La Legislatura si era però aperta a metà del 2008 con l’approvazione della Legge 130 di ratifica del Trattato Europeo firmato a Lisbona che contiene, all’articolo 13 della seconda parte delle disposizioni di applicazione generale, il riconoscimento degli animali come esseri senzienti e l’obbligo anche per gli Stati membri di tener conto di questo principio nelle proprie politiche.
Si è inaugurata quindi allora la stagione delle Ordinanze ministeriali con le quali il Sottosegretario alla Salute Francesca Martini è intervenuta – anche grazie a un Tavolo permanente di confronto con le associazioni animaliste e le rappresentanze veterinarie – per cambiare radicalmente la definizione e gli interventi sull’aggressività dei cani (sull’argomento eravamo eredi dei dannosi pasticci Sirchia-Turco) e su temi quali l’anagrafe canina e i microchip (a proposito, questo atto è in scadenza a fine mese e Ministro-candidato e Sottosegretario attuali non hanno ancora dato risposta alle nostre richieste di rinnovo), temi come i palii con cavalli e asini, gli aspetti di benessere animale a seguito dell’anemia infettiva equina, il fenomeno dei bocconi avvelenati. Tanto hanno inciso queste nuove Ordinanze che contro alcune di esse vi sono stati ricorsi di allevatori di cani, Comuni pro-palii, produttori di collari elettrici. Si tratta di provvedimenti in parte tuttora in vigore, perlopiù positivi, che non hanno però visto la loro trasformazione in leggi come più volte promesso e annunciato da parte del Sottosegretario di allora.
Sempre in ambito del precedente Governo, le attività del Ministro del Turismo Michela Vittoria Brambilla hanno visto l’ingresso, con la creazione di un “Comitato animal friendly”, della tutela degli animali in atti veicolati finalmente anche dall’ Associazione nazionale Comuni italiani, sull’accessibilità dei cani nelle strutture ricettive e la premiazione delle Feste locali che non usano o non hanno più utilizzato animali.
In quegli anni, sono stati decisivi gli interventi per scongiurare il peggioramento della legge sulla caccia con il via libera regionale “fai da te” alle deroghe per l’aumento delle specie da uccidere, dei territori e dei periodi in cui sparare, operati da Regioni sia di centrodestra che di centrosinistra.

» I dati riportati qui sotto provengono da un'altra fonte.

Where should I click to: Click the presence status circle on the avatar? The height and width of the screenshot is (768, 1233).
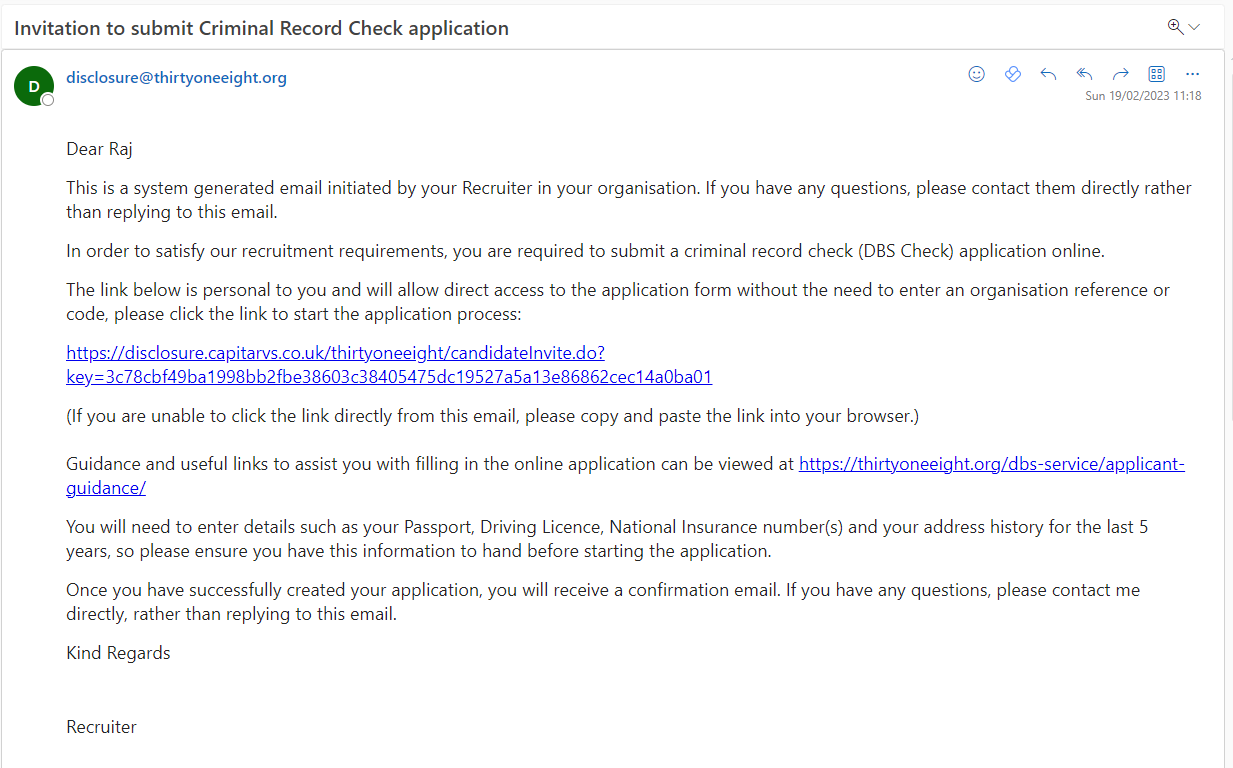pos(47,100)
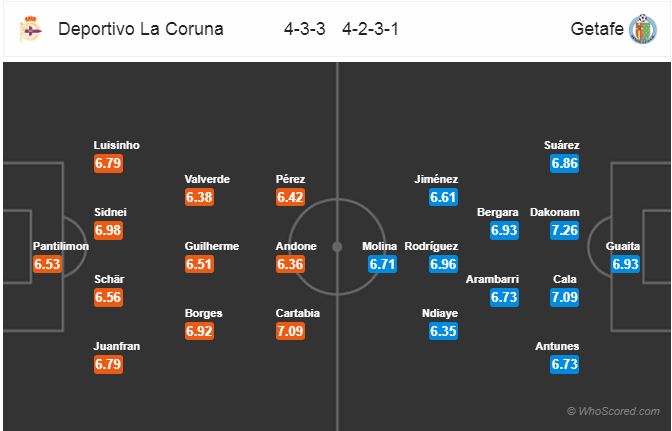672x431 pixels.
Task: Select Guaita's 6.93 rating badge
Action: pos(625,264)
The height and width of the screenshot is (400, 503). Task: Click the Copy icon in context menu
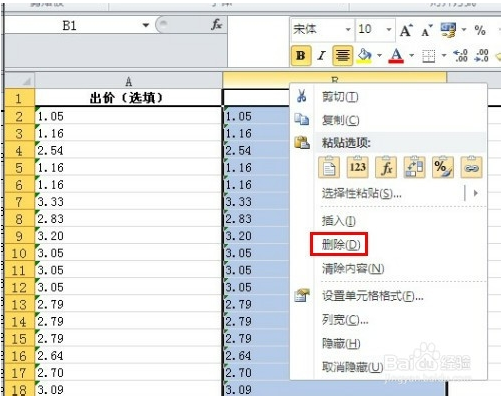[x=302, y=119]
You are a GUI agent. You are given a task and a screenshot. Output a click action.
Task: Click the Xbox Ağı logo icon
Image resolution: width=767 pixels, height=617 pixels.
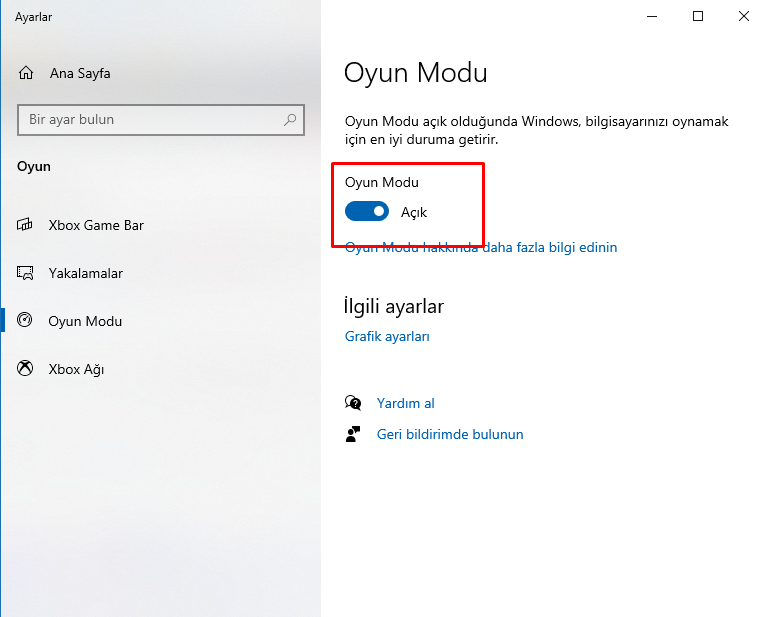click(25, 368)
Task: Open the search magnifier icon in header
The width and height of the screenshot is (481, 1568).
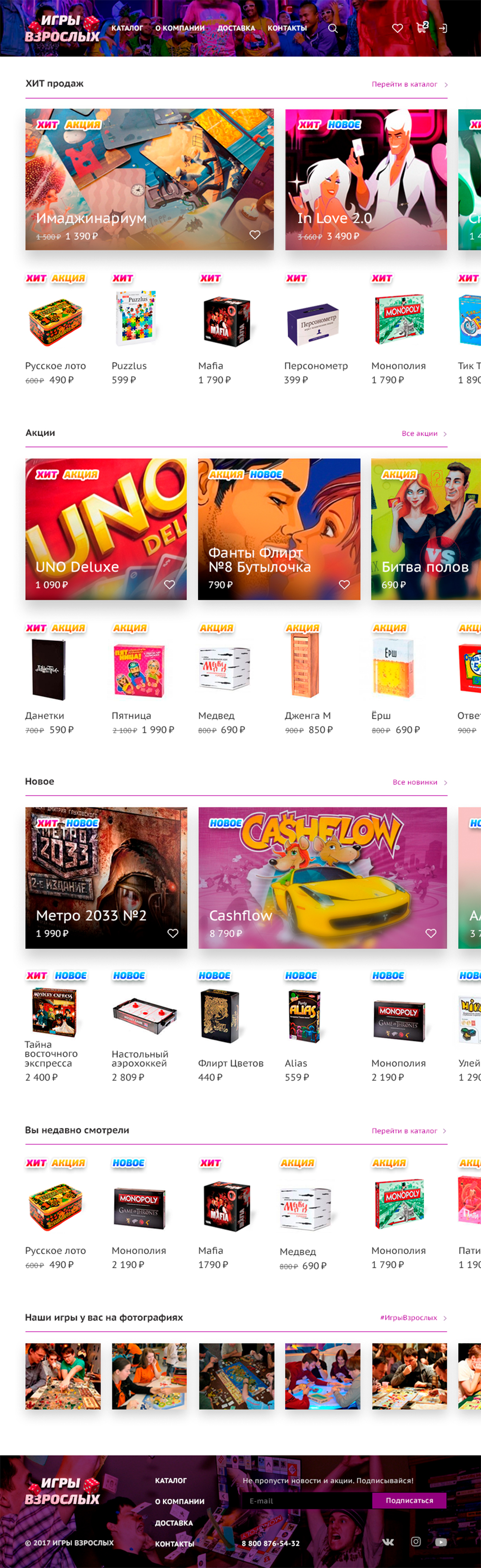Action: click(332, 28)
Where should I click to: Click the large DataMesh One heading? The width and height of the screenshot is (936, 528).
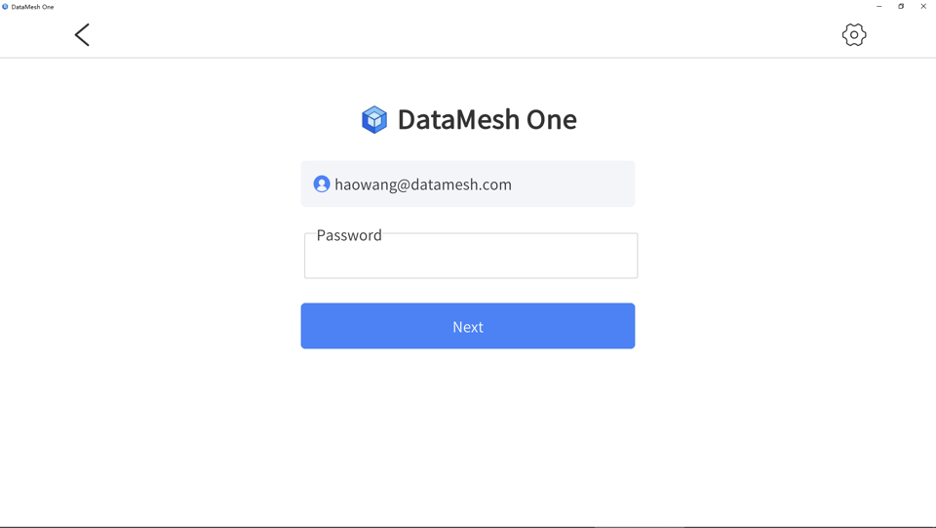(487, 119)
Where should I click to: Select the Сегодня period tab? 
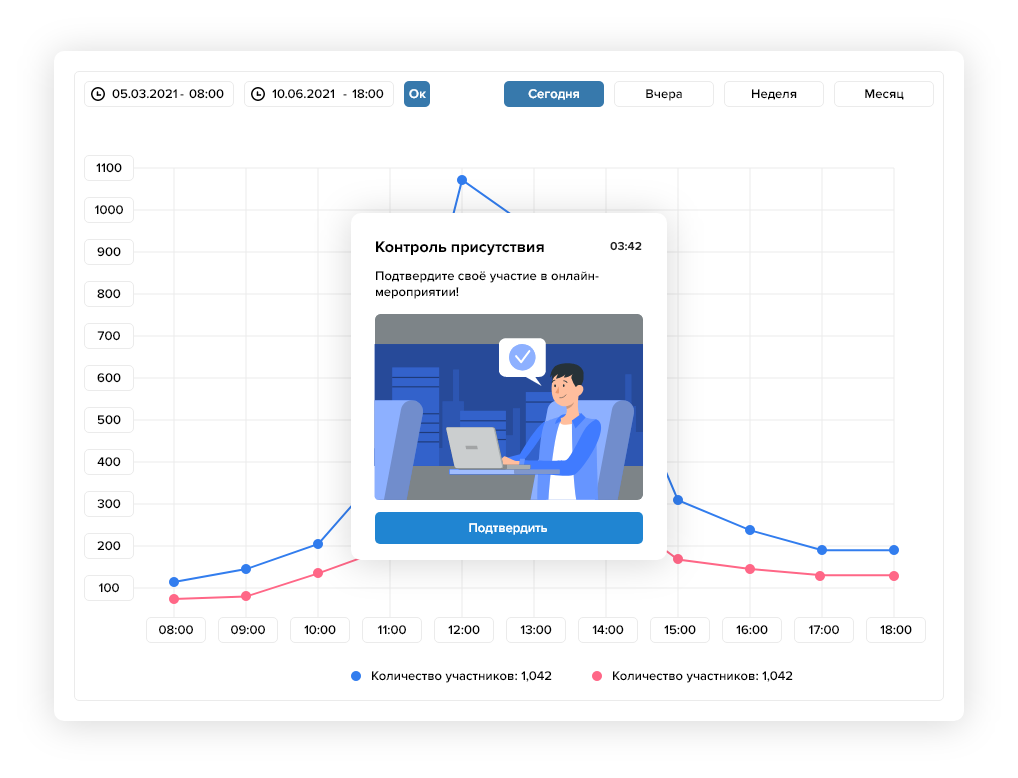[x=553, y=94]
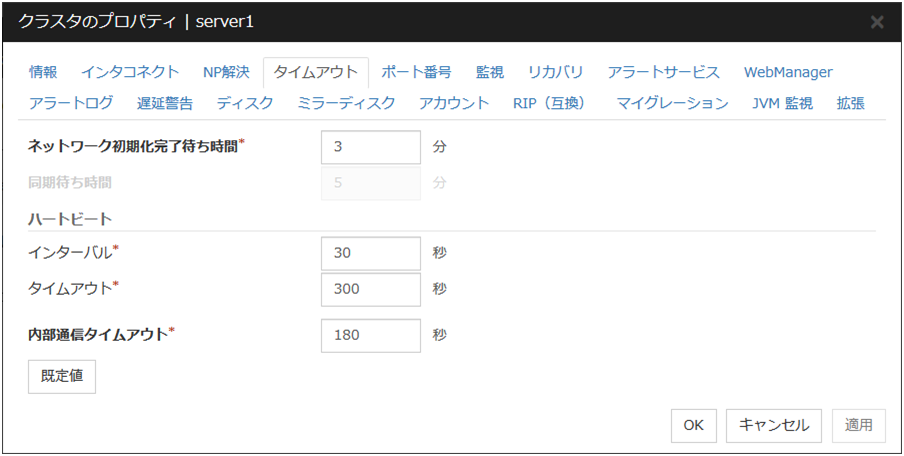Focus the heartbeat インターバル field
904x456 pixels.
371,253
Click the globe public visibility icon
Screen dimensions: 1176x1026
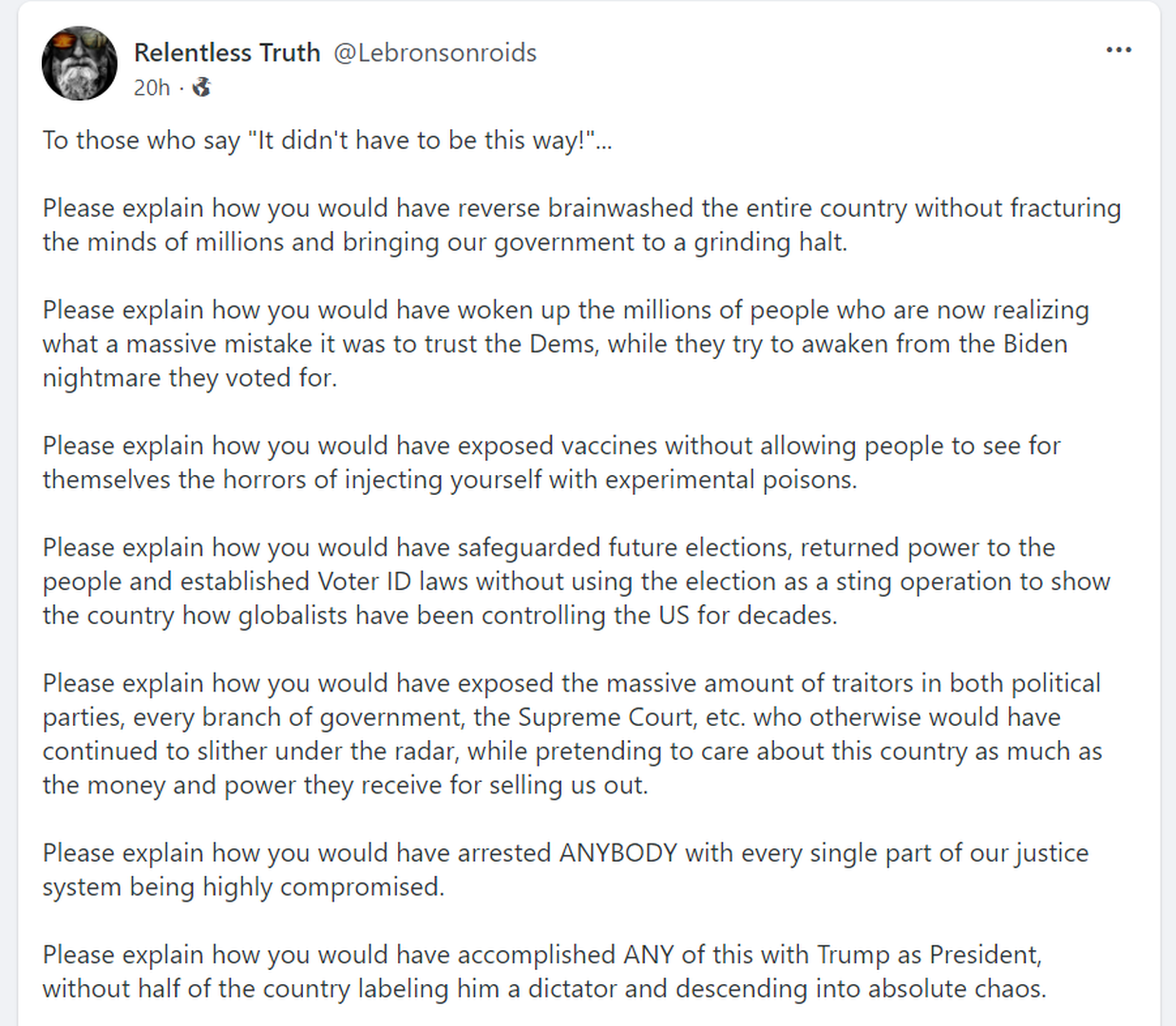point(201,87)
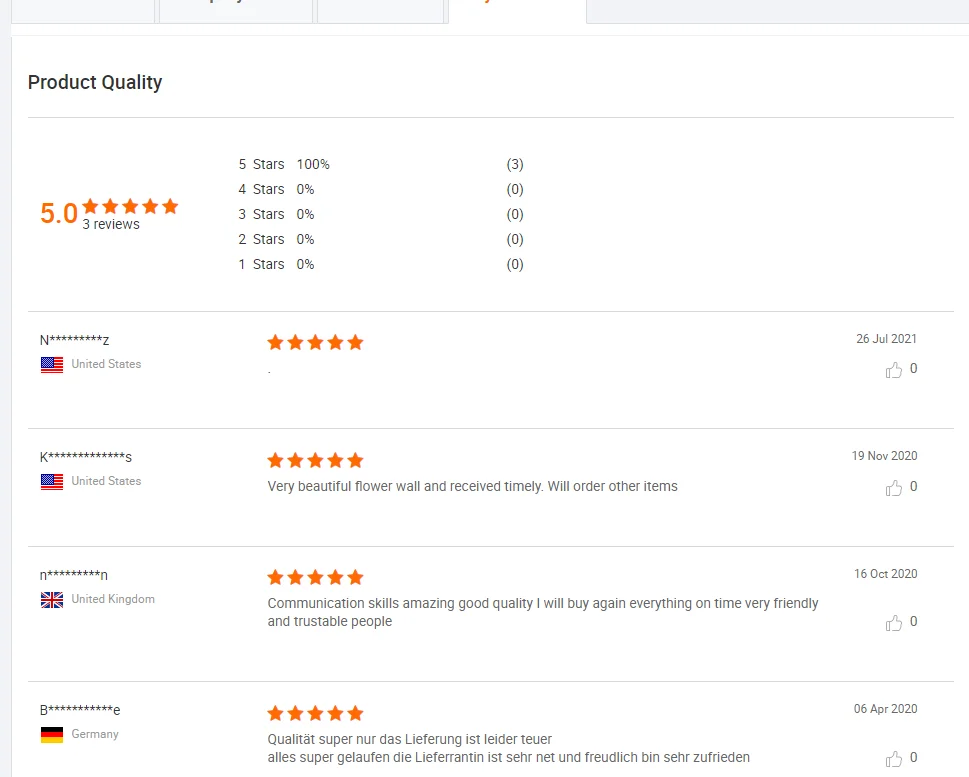Click the "Product Quality" heading

[x=95, y=83]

Sono quindi state attuate le non avanzate direttive europee sulla “protezione dei polli allevati per la produzione di carne” (2007/43 con Decreto Legislativo 181/2010) e sulla “protezione dei suini in allevamento” (2008/120 con D.Lgs 122/2011).
Sulla protezione della fauna selvatica la direttiva europea 2009/147 ha visto luce con la Legge 96/2010 mentre il Decreto Legislativo 121 del 2011 ha inserito i non positivi articoli 727-bis e 733-bis del Codice penale in riferimento alla direttiva comunitaria 2088/99 sul danno ambientale.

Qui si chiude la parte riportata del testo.